- Given instruction -
Retype the data between the line holding "The image size is (1515, 784)." and the line holding "point(173,96)", inclusive, with no changes.

----------

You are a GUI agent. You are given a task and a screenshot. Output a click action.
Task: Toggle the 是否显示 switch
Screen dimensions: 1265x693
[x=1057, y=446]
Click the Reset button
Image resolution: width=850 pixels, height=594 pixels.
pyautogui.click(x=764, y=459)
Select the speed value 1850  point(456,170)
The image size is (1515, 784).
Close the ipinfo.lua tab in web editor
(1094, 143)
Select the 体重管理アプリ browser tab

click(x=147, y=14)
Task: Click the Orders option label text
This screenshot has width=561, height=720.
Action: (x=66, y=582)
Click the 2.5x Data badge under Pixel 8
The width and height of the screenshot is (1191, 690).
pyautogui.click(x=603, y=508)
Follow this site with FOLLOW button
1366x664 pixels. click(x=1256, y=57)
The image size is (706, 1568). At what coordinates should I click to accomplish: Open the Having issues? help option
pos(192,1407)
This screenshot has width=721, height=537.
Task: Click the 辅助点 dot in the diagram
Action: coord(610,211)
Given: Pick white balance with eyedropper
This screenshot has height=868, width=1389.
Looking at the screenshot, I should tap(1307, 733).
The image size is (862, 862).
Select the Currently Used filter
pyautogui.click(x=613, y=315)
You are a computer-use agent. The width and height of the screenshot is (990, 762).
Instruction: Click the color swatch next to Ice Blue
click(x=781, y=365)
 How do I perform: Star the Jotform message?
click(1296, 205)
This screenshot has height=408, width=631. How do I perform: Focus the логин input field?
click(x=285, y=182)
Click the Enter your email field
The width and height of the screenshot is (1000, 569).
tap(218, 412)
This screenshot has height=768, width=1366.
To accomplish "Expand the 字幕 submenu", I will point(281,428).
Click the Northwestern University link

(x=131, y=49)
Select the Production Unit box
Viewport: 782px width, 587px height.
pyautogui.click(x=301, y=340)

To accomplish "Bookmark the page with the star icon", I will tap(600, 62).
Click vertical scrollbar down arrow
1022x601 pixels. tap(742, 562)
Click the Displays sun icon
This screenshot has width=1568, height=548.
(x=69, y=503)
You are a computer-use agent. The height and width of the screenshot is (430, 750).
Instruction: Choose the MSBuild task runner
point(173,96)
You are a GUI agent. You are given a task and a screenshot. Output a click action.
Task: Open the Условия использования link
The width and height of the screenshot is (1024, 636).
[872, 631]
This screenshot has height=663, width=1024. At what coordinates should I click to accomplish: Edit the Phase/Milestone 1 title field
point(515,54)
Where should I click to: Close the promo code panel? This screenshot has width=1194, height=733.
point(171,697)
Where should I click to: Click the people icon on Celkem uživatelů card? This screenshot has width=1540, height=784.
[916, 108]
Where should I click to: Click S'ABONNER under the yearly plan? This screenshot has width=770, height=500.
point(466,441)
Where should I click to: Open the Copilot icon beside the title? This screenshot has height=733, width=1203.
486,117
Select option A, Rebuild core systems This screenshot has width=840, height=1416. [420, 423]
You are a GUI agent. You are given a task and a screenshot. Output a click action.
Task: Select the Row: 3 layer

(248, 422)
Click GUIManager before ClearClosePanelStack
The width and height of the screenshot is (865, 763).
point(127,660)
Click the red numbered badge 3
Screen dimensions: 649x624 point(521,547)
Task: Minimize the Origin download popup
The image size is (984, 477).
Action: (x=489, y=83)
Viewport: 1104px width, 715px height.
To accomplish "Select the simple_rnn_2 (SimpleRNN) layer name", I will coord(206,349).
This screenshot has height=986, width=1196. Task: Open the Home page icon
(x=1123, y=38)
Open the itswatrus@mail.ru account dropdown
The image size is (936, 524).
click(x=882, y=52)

----------

- Answer -
The image size is (1515, 784).
Close the ipinfo.lua tab in web editor
(1094, 143)
Select the 体重管理アプリ browser tab

click(x=147, y=14)
Task: Click the Orders option label text
This screenshot has width=561, height=720.
Action: (x=66, y=582)
Click the 2.5x Data badge under Pixel 8
The width and height of the screenshot is (1191, 690).
pyautogui.click(x=603, y=508)
Follow this site with FOLLOW button
1366x664 pixels. click(x=1256, y=57)
The image size is (706, 1568). At what coordinates should I click to accomplish: Open the Having issues? help option
pos(192,1407)
This screenshot has width=721, height=537.
Task: Click the 辅助点 dot in the diagram
Action: coord(610,211)
Given: Pick white balance with eyedropper
This screenshot has height=868, width=1389.
Looking at the screenshot, I should tap(1307, 733).
The image size is (862, 862).
Select the Currently Used filter
pyautogui.click(x=613, y=315)
You are a computer-use agent. The width and height of the screenshot is (990, 762).
Instruction: Click the color swatch next to Ice Blue
click(x=781, y=365)
 How do I perform: Star the Jotform message?
click(1296, 205)
This screenshot has height=408, width=631. How do I perform: Focus the логин input field?
click(x=285, y=182)
Click the Enter your email field
The width and height of the screenshot is (1000, 569).
tap(218, 412)
This screenshot has height=768, width=1366.
To accomplish "Expand the 字幕 submenu", I will point(281,428).
Click the Northwestern University link

(x=131, y=49)
Select the Production Unit box
Viewport: 782px width, 587px height.
pyautogui.click(x=301, y=340)

To accomplish "Bookmark the page with the star icon", I will tap(600, 62).
Click vertical scrollbar down arrow
1022x601 pixels. tap(742, 562)
Click the Displays sun icon
This screenshot has width=1568, height=548.
(x=69, y=503)
You are a computer-use agent. The height and width of the screenshot is (430, 750).
Instruction: Choose the MSBuild task runner
point(173,96)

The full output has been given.